Dulu masuk rumah ini serasa rumah milik sendiri. Datang, lepas sepatu dan kaos kaki, cuci tangan kaki di kamar mandi belakang, lalu duduk santai di ruang televisi nonton vcd bajakan. Kali ini ritual itu masih tetap sama, namun entah mengapa detak jantung saya tak karuan sejak tadi membuka pagar yang kini berwarna hitam.
Ada penyesalan ketika dulu saya masih berkantor beberapa blok dari sini tapi justru tak pernah berkunjung kemari. Sekarang penyesalan itu harus saya tanggung bertumpuk dengan rasa canggung.

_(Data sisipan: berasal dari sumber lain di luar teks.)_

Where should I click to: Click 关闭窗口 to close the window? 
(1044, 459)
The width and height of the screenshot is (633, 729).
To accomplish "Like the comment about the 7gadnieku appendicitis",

Saya cuma ingin memberi pelukan pada teman yang ayahnya baru saja berpulang. Mengapa saya harus gugup?
Sandal dan sepatu berserakan di tepi teras meskipun di depan garasi ada rak sepatu untuk tamu, sama seperti dulu. Bedanya kali ini di rak tersebut terisi sandal dan sepatu ukuran anak-anak. Dinding krem ruang tamunya juga sudah mulai terisi coretan krayon, pertanda bahwa hidup kami sudah berjarak jauh dari masa putih abu-abu.
Mungkin itu yang selalu membuat siapa saja nyaman berbagi cerita dengannya. Sampai sekarang kehangatannya tidak berubah. Ia adalah sahabat bagi semua orang, dan rumahnya adalah rumah bagi semua orang.